(ENEM PPL - 2019)
O conhecimento é sempre aproximado, falível e, por isso mesmo, suscetível de contínuas correções. Uma justificação pode parecer boa, num certo momento, até aparecer um conhecimento melhor. O que define a ciência não será então a ilusória obtenção de verdades definitivas. Ela será antes definível pela prevalência da utilização, por parte dos seus praticantes, de instrumentalidades que o campo científico forjou e tornou disponíveis. Ou seja, cada progressão no conhecimento que mostre o caráter errôneo ou insuficiente de conhecimentos anteriores não remete estes últimos para as trevas exteriores da não ciência, mas apenas para o estágio de conhecimentos científicos historicamente ultrapassados.

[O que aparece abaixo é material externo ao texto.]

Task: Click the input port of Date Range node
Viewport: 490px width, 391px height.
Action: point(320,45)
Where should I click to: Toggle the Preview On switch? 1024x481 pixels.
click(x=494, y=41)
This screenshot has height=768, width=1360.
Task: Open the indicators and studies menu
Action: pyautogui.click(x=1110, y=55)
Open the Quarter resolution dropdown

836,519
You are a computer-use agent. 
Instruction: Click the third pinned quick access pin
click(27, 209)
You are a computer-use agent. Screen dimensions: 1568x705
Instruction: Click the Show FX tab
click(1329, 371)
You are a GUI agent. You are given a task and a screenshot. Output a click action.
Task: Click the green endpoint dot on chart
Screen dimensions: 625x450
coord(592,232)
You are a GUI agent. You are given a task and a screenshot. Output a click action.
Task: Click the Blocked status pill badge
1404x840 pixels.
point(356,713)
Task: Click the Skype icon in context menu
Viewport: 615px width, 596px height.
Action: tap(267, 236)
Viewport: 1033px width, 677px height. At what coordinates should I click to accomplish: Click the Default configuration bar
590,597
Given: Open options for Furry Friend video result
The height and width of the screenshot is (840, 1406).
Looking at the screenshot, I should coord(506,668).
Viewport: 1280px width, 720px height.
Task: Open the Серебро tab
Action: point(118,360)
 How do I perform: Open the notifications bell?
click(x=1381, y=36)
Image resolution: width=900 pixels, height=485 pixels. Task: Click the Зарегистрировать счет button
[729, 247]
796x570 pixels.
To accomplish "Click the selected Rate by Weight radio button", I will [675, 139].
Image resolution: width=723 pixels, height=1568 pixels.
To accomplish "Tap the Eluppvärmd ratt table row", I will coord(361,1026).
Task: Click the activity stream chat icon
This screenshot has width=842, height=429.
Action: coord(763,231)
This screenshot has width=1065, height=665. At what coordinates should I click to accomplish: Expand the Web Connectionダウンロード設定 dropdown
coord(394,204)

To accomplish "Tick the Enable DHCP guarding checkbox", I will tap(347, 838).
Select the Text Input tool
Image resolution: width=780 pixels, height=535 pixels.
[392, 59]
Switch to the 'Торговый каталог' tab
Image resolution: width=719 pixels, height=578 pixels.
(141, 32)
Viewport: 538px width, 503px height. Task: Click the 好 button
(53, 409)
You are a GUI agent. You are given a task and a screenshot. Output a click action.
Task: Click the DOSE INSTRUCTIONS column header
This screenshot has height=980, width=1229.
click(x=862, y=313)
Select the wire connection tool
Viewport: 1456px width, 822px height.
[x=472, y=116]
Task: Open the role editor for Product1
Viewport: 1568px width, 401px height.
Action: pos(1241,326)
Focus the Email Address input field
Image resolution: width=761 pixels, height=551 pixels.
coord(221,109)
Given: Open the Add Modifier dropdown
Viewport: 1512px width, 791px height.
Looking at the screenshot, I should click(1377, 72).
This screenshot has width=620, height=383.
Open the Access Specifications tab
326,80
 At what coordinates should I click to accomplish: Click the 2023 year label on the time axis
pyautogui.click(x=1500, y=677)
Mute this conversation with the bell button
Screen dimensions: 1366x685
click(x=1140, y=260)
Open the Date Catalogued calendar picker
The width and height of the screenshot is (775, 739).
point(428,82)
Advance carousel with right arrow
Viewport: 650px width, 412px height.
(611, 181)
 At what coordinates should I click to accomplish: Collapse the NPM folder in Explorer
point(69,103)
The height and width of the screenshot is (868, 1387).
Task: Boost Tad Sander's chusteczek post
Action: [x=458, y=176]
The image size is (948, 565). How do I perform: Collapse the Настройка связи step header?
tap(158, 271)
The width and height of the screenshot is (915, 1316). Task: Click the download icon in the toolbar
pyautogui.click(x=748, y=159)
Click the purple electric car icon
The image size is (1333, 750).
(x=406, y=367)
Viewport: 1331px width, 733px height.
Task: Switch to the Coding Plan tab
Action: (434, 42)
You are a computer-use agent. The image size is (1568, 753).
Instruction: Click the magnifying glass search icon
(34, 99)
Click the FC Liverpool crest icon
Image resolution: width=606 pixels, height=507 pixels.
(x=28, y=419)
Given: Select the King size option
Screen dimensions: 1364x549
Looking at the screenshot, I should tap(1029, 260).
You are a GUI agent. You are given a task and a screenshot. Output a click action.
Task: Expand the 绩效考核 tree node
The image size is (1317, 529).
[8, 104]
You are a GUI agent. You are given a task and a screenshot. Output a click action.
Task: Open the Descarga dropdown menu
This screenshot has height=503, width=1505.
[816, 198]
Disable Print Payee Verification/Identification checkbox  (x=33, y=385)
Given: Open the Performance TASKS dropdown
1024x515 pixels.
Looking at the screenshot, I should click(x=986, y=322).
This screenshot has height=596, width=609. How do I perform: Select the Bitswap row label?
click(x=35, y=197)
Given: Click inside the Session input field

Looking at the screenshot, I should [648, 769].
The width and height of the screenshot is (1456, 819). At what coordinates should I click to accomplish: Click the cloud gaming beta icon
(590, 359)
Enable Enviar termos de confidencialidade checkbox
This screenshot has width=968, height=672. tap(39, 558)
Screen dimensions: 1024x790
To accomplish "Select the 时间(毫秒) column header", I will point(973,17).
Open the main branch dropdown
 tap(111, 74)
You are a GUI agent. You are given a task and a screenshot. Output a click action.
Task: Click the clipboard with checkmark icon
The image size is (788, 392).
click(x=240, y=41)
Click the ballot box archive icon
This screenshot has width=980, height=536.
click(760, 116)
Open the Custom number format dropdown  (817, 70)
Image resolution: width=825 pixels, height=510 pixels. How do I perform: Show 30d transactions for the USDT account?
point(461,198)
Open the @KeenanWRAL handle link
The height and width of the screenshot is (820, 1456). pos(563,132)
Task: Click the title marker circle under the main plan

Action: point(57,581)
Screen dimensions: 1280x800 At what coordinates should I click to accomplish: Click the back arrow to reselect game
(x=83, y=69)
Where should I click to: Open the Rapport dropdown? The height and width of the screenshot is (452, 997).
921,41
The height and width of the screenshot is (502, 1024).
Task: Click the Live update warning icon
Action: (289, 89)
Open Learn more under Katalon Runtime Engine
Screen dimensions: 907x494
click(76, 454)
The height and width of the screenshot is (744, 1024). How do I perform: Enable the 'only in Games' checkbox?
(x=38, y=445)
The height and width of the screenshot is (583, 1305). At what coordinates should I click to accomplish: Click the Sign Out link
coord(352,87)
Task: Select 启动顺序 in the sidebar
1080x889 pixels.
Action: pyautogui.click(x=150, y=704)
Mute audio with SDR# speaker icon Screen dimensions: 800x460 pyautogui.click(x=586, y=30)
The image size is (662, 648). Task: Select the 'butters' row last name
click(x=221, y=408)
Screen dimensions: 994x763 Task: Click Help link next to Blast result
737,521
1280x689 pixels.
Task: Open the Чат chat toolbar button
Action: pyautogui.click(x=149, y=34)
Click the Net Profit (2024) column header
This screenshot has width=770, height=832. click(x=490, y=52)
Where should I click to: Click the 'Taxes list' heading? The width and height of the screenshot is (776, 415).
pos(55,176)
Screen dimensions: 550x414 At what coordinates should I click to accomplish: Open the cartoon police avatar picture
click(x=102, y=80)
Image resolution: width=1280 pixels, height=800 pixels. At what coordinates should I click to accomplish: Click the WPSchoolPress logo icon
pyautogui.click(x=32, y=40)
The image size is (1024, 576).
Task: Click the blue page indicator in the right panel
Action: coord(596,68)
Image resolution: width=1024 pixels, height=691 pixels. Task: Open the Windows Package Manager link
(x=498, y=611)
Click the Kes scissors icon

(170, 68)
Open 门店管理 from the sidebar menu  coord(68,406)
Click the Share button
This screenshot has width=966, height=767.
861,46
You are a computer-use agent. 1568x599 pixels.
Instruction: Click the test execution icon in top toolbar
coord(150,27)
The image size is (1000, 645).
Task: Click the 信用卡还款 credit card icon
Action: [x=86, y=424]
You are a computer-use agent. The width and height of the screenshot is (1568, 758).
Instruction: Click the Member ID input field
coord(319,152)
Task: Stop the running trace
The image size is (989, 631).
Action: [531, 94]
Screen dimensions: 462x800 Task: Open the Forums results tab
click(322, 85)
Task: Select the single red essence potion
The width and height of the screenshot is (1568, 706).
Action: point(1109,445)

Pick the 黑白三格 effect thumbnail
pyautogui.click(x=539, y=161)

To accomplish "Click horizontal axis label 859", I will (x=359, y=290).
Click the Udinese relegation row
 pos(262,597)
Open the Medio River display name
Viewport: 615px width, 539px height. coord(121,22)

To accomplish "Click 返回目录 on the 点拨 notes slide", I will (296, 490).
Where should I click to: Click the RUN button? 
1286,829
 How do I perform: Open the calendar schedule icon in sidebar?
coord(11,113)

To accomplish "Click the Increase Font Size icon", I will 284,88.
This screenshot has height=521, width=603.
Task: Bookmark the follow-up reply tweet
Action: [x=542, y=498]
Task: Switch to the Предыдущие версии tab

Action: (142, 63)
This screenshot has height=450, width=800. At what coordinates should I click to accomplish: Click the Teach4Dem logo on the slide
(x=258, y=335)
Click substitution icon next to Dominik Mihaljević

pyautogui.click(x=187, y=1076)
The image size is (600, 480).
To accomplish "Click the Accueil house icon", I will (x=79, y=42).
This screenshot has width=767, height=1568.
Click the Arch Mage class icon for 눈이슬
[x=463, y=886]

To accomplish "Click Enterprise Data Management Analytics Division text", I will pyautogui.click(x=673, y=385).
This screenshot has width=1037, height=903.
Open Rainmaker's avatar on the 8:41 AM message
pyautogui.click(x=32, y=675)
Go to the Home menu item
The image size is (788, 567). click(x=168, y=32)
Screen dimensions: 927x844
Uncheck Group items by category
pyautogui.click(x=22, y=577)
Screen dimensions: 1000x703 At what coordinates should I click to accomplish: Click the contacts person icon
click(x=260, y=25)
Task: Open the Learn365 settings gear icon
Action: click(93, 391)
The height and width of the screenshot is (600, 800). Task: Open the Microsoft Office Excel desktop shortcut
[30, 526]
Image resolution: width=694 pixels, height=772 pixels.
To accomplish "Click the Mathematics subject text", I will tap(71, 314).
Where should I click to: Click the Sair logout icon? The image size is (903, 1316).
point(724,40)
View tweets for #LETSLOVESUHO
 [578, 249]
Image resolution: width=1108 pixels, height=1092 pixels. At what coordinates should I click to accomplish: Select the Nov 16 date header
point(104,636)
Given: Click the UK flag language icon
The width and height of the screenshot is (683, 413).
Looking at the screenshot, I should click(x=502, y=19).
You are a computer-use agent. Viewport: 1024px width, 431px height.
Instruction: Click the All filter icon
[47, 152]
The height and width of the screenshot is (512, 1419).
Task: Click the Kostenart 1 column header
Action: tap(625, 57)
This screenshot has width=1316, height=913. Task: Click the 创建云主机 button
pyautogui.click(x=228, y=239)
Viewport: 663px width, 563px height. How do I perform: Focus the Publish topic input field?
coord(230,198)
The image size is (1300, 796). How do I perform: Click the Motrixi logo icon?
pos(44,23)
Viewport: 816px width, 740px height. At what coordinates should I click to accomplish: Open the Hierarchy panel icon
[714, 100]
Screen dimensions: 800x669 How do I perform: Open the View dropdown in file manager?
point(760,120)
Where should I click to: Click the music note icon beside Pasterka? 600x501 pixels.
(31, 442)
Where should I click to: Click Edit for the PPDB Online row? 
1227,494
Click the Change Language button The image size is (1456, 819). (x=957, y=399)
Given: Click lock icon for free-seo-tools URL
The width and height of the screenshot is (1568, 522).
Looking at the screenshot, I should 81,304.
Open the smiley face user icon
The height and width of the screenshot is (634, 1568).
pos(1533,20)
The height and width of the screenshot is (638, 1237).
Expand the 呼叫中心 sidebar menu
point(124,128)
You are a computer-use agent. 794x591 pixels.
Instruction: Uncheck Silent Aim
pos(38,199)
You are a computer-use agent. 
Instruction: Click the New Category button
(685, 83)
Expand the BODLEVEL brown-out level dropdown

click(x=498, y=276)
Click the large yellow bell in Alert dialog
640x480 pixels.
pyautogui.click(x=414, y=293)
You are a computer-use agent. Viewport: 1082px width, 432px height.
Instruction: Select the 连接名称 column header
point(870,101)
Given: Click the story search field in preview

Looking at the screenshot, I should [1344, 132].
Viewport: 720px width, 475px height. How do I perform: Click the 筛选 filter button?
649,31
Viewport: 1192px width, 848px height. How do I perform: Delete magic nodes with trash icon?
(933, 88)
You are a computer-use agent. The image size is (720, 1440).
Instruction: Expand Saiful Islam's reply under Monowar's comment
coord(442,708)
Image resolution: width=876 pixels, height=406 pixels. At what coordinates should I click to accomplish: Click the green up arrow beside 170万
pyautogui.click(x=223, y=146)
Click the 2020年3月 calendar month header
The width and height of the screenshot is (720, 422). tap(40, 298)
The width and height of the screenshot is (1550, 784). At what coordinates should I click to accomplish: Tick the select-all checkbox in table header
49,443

ALMEIDA, J. F. Velhos e novos aspectos da epistemologia das ciências sociais. Sociologia: problemas e práticas, n. 55, 2007 (adaptado).
O texto desmistifica uma visão do senso comum segundo a qual a ciência consiste no(a)
conjunto de teorias imutáveis.
consenso de áreas diferentes.
coexistência de teses antagônicas.
avanço das pesquisas interdisciplinares.
preeminência dos saberes empíricos.
Gabarito:
conjunto de teorias imutáveis.
a) conjunto de teorias imutáveis.
Correta. O seguinte trecho ilustra tal compreensão: "O que define a ciência não será então a ilusória obtenção de verdades definitivas".
b) consenso de áreas diferentes.
Incorreta. Tal aspecto não figura sob o texto em questão como crença característica do senso comum.
c) coexistência de teses antagônicas.
Incorreta. Sob o senso comum, tal aspecto não representa uma forma de alcançar o conhecimento.
d) avanço das pesquisas interdisciplinares.
Incorreta. Tal aspecto não figura sob o texto em questão como crença característica do senso comum.
e) preeminência dos saberes empíricos.
Incorreta. O texto em questão ilustra o modo como tais metodologias podem ser voláteis. Dessa forma, mesmo o saber empírico tendo sido em uma certa época considerado a forma mais eficaz de se alcançar o conhecimento, tal aspecto é condicionado à variações com o tempo.